#### DATA TO EXAMINE:
.....

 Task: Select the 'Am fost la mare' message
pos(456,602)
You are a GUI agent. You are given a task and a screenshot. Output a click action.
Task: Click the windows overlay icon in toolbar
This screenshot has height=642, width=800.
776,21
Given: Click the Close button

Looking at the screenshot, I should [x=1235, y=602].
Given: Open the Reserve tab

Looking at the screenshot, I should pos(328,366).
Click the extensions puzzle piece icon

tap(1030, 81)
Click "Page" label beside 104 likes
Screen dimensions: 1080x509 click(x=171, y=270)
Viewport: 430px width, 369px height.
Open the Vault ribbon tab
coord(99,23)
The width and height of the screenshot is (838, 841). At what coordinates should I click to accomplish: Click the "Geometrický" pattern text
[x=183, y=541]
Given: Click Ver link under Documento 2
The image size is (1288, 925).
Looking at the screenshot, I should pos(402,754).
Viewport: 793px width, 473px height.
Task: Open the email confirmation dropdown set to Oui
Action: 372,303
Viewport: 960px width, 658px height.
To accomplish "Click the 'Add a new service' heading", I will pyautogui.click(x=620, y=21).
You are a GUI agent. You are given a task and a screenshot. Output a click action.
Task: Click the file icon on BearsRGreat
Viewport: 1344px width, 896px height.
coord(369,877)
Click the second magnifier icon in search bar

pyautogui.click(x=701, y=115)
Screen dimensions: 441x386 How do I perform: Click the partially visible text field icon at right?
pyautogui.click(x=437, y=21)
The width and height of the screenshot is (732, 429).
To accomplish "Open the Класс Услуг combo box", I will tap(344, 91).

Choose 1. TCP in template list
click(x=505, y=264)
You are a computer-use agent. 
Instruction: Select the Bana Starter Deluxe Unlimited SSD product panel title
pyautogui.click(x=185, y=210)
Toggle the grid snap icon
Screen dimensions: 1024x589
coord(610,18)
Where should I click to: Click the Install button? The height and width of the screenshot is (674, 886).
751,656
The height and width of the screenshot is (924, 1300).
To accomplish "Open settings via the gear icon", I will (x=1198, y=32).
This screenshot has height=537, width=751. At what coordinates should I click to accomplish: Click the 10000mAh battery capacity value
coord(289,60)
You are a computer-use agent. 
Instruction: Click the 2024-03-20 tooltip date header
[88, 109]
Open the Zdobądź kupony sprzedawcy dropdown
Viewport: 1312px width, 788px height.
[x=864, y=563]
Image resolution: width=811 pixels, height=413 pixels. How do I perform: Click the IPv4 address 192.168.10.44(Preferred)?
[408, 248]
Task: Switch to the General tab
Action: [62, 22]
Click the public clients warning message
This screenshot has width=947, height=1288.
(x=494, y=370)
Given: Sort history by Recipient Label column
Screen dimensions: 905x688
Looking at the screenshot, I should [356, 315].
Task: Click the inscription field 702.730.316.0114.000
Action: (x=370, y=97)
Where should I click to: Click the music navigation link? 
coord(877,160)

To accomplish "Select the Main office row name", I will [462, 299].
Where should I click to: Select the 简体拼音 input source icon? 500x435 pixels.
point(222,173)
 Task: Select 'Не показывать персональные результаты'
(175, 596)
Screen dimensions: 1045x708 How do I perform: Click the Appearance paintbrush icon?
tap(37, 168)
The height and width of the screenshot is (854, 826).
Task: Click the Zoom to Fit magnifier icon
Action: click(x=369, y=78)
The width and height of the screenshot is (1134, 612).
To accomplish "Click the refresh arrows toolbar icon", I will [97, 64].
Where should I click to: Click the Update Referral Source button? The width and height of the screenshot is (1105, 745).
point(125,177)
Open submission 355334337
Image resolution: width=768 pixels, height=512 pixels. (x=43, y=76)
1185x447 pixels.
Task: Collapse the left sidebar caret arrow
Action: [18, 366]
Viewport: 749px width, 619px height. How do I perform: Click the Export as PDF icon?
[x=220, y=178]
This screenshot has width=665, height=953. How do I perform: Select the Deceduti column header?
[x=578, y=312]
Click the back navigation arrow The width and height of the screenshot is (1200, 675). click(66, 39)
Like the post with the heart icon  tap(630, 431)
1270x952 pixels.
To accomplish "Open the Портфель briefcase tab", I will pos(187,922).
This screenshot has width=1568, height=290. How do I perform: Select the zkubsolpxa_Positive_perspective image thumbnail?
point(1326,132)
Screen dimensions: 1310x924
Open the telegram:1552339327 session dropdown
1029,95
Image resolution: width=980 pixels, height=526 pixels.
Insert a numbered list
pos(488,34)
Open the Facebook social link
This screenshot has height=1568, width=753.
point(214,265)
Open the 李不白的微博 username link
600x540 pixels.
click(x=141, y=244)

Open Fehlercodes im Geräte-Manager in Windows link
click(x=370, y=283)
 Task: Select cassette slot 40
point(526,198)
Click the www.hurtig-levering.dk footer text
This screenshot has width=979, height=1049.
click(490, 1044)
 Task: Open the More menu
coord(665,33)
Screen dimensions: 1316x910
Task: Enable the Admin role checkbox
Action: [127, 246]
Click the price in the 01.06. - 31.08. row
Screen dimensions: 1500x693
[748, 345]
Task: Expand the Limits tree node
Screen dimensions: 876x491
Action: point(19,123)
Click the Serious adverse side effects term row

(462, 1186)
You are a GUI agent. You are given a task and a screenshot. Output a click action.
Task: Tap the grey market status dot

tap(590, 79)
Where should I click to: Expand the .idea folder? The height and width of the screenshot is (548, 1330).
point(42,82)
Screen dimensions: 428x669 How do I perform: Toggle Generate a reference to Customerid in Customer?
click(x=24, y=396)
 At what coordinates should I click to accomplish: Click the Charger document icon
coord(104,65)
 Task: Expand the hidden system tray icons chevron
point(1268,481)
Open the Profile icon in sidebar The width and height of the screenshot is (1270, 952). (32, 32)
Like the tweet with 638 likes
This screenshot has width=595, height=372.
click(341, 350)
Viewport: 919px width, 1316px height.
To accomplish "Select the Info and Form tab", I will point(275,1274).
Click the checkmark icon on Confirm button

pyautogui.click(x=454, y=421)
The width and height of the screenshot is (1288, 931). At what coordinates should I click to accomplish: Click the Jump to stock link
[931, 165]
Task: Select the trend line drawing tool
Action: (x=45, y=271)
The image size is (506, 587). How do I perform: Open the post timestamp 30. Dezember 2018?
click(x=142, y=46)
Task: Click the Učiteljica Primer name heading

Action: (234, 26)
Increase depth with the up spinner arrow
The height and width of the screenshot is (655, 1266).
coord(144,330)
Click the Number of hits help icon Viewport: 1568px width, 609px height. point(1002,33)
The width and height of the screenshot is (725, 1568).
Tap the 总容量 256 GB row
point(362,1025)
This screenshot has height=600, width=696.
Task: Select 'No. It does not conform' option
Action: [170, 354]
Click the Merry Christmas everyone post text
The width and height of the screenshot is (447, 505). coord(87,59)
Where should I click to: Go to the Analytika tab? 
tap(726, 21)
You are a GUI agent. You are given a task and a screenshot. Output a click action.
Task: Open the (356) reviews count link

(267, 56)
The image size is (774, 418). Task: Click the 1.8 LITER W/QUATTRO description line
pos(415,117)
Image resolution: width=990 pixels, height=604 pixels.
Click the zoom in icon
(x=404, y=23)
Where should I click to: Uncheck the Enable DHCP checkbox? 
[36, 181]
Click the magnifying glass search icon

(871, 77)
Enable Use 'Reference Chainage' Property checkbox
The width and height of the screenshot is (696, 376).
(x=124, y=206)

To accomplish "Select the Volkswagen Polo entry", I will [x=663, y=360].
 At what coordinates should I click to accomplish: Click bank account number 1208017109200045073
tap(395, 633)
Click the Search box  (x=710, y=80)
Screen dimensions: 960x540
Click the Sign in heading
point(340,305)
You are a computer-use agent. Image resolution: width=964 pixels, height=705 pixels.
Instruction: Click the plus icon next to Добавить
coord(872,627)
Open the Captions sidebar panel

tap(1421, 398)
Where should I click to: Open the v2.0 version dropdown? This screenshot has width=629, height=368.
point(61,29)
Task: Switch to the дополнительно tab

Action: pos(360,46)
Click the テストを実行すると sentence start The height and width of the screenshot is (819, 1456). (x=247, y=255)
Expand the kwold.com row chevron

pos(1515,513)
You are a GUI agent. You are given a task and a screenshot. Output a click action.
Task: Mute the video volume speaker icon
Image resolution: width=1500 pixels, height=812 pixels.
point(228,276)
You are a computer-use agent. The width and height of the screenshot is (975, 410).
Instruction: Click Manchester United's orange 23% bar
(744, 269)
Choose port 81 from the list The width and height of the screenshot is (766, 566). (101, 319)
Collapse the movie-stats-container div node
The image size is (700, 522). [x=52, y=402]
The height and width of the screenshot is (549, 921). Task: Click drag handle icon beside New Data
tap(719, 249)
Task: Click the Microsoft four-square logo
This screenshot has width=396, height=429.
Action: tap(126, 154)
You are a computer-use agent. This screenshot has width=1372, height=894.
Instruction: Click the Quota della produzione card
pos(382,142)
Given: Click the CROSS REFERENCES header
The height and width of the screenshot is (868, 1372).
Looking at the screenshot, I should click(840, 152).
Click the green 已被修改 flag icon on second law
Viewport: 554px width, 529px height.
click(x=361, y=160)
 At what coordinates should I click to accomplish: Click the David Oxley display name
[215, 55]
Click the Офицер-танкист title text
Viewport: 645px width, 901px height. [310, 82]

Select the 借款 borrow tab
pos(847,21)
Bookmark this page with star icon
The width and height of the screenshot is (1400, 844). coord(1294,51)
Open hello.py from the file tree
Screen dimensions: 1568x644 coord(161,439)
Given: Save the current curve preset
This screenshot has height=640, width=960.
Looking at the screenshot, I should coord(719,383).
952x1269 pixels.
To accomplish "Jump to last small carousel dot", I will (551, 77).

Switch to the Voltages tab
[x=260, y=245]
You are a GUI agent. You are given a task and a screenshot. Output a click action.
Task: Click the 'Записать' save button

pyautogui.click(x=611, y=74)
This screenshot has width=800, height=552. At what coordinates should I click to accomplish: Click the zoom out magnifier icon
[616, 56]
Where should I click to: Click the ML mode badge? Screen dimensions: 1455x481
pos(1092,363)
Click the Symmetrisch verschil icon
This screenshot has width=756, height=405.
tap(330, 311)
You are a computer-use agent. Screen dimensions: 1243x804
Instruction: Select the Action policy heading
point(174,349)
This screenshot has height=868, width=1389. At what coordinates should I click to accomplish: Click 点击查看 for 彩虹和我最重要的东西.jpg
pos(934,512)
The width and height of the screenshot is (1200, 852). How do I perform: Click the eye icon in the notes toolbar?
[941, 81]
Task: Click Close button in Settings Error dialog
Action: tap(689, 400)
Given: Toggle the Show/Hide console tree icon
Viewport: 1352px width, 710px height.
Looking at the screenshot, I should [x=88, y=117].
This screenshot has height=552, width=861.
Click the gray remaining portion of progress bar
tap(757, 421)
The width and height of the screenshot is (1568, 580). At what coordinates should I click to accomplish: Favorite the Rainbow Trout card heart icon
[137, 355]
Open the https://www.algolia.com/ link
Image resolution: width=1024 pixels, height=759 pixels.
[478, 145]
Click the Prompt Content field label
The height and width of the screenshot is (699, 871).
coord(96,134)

.....

#### WHAT YOU ARE ASKED TO DO:
All lines of the listing that contain the word "will" should be copied out.

#### EXPECTED ANSWER:
To accomplish "Click the 'Add a new service' heading", I will pyautogui.click(x=620, y=21).
To accomplish "Open the Класс Услуг combo box", I will tap(344, 91).
To accomplish "Open settings via the gear icon", I will (x=1198, y=32).
To accomplish "Select the Main office row name", I will [462, 299].
To accomplish "Click the refresh arrows toolbar icon", I will [97, 64].
To accomplish "Open the Портфель briefcase tab", I will pos(187,922).
To accomplish "Select the Info and Form tab", I will point(275,1274).
To accomplish "Select the Volkswagen Polo entry", I will [x=663, y=360].
To accomplish "Jump to last small carousel dot", I will (551, 77).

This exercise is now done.